■ Your task ■
Nothing in the records may be altered; repeat them exactly.

■ Data to use ■
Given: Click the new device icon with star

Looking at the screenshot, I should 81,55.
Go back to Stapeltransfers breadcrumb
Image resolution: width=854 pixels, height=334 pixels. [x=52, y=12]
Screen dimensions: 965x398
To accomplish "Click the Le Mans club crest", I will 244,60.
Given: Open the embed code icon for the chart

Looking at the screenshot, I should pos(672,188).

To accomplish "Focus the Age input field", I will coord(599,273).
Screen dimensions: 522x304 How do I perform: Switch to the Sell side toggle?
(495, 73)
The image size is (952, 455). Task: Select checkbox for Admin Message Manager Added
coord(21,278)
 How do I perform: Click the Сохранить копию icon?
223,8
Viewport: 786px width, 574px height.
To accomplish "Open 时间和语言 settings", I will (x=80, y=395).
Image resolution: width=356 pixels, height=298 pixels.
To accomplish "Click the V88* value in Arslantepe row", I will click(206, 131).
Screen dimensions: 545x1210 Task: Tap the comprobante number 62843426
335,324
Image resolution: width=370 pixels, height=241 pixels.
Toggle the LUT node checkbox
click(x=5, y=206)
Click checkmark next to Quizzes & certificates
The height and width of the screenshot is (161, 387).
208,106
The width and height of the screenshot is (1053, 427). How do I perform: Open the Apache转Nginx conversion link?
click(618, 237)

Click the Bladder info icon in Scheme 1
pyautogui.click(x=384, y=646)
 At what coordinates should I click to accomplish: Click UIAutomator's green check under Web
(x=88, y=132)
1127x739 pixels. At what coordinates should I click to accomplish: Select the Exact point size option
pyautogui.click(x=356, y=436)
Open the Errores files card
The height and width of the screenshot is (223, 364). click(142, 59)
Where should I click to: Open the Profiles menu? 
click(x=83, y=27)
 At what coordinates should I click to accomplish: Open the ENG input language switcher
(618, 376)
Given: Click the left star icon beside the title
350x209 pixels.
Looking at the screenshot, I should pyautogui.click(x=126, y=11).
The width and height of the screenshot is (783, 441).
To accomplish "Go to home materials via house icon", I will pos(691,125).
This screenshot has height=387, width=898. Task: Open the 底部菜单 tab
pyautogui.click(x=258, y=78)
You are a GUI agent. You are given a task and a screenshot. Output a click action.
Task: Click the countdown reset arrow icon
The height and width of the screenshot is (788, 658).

■ Written solution ■
Given: Click the new device icon with star

Looking at the screenshot, I should 81,55.
Go back to Stapeltransfers breadcrumb
Image resolution: width=854 pixels, height=334 pixels. [x=52, y=12]
Screen dimensions: 965x398
To accomplish "Click the Le Mans club crest", I will 244,60.
Given: Open the embed code icon for the chart

Looking at the screenshot, I should pos(672,188).

To accomplish "Focus the Age input field", I will coord(599,273).
Screen dimensions: 522x304 How do I perform: Switch to the Sell side toggle?
(495, 73)
The image size is (952, 455). Task: Select checkbox for Admin Message Manager Added
coord(21,278)
 How do I perform: Click the Сохранить копию icon?
223,8
Viewport: 786px width, 574px height.
To accomplish "Open 时间和语言 settings", I will (x=80, y=395).
Image resolution: width=356 pixels, height=298 pixels.
To accomplish "Click the V88* value in Arslantepe row", I will click(206, 131).
Screen dimensions: 545x1210 Task: Tap the comprobante number 62843426
335,324
Image resolution: width=370 pixels, height=241 pixels.
Toggle the LUT node checkbox
click(x=5, y=206)
Click checkmark next to Quizzes & certificates
The height and width of the screenshot is (161, 387).
208,106
The width and height of the screenshot is (1053, 427). How do I perform: Open the Apache转Nginx conversion link?
click(618, 237)

Click the Bladder info icon in Scheme 1
pyautogui.click(x=384, y=646)
 At what coordinates should I click to accomplish: Click UIAutomator's green check under Web
(x=88, y=132)
1127x739 pixels. At what coordinates should I click to accomplish: Select the Exact point size option
pyautogui.click(x=356, y=436)
Open the Errores files card
The height and width of the screenshot is (223, 364). click(142, 59)
Where should I click to: Open the Profiles menu? 
click(x=83, y=27)
 At what coordinates should I click to accomplish: Open the ENG input language switcher
(618, 376)
Given: Click the left star icon beside the title
350x209 pixels.
Looking at the screenshot, I should pyautogui.click(x=126, y=11).
The width and height of the screenshot is (783, 441).
To accomplish "Go to home materials via house icon", I will pos(691,125).
This screenshot has height=387, width=898. Task: Open the 底部菜单 tab
pyautogui.click(x=258, y=78)
You are a GUI agent. You are given a task and a screenshot. Output a click action.
Task: Click the countdown reset arrow icon
The height and width of the screenshot is (788, 658).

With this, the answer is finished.